→ **Task**
From the entries below, reproduce exactly the line containing "The height and width of the screenshot is (228, 319).", the line containing "is (338, 862).", and every line in between, with nothing added.

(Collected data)
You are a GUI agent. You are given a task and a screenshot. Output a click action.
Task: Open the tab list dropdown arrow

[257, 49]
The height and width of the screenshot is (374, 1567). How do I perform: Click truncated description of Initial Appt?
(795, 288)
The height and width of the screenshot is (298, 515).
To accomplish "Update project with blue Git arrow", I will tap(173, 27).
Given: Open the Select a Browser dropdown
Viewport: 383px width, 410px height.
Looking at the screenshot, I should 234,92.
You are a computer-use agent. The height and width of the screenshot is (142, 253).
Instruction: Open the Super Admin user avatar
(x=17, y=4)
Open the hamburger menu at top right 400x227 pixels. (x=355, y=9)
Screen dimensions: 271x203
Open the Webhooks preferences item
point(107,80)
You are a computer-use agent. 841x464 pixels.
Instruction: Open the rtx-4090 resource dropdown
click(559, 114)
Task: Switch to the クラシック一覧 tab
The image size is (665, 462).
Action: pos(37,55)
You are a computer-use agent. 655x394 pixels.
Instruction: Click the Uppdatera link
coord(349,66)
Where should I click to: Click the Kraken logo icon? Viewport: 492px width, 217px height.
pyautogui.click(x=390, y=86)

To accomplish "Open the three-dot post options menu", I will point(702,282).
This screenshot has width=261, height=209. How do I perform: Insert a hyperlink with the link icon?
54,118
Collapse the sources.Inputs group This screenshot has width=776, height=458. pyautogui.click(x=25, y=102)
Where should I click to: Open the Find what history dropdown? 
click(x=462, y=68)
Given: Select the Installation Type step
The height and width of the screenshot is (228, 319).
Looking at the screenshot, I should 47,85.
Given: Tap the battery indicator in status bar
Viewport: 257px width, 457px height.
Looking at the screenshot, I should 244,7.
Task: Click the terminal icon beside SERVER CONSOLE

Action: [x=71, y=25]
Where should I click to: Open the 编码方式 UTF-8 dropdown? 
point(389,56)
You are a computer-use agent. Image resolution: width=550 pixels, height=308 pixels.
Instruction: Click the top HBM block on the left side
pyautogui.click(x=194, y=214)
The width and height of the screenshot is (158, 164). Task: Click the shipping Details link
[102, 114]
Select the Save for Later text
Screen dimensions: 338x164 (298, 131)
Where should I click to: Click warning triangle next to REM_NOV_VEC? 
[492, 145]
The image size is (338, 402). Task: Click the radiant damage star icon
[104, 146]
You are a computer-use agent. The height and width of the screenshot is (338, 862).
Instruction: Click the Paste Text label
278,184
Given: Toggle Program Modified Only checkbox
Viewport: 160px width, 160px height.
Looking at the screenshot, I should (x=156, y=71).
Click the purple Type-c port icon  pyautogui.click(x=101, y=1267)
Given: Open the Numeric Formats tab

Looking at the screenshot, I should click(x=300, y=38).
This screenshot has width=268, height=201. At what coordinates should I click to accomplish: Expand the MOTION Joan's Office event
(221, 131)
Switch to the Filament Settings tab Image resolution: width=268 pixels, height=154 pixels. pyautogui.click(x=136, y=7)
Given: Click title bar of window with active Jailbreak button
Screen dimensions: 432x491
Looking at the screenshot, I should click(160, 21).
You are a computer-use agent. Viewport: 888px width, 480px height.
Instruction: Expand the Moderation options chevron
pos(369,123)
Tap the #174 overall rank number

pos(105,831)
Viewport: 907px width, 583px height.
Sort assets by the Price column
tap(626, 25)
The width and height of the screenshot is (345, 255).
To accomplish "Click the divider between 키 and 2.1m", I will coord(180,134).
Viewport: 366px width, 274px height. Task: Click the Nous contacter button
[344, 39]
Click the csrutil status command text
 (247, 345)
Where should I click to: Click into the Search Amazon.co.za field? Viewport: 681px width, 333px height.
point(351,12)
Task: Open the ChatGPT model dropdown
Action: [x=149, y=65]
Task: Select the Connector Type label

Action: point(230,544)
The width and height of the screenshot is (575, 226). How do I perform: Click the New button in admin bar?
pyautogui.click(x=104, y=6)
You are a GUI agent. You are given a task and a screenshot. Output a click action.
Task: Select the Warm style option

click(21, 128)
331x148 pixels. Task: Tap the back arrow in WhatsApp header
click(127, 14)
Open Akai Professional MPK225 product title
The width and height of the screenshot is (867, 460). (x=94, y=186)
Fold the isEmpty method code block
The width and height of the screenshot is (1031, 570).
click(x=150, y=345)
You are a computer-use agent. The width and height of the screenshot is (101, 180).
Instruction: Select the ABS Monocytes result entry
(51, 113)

→ **The completed task**
The height and width of the screenshot is (228, 319).
Looking at the screenshot, I should 47,85.
Given: Tap the battery indicator in status bar
Viewport: 257px width, 457px height.
Looking at the screenshot, I should 244,7.
Task: Click the terminal icon beside SERVER CONSOLE

Action: [x=71, y=25]
Where should I click to: Open the 编码方式 UTF-8 dropdown? 
point(389,56)
You are a computer-use agent. Image resolution: width=550 pixels, height=308 pixels.
Instruction: Click the top HBM block on the left side
pyautogui.click(x=194, y=214)
The width and height of the screenshot is (158, 164). Task: Click the shipping Details link
[102, 114]
Select the Save for Later text
Screen dimensions: 338x164 (298, 131)
Where should I click to: Click warning triangle next to REM_NOV_VEC? 
[492, 145]
The image size is (338, 402). Task: Click the radiant damage star icon
[104, 146]
You are a computer-use agent. The height and width of the screenshot is (338, 862).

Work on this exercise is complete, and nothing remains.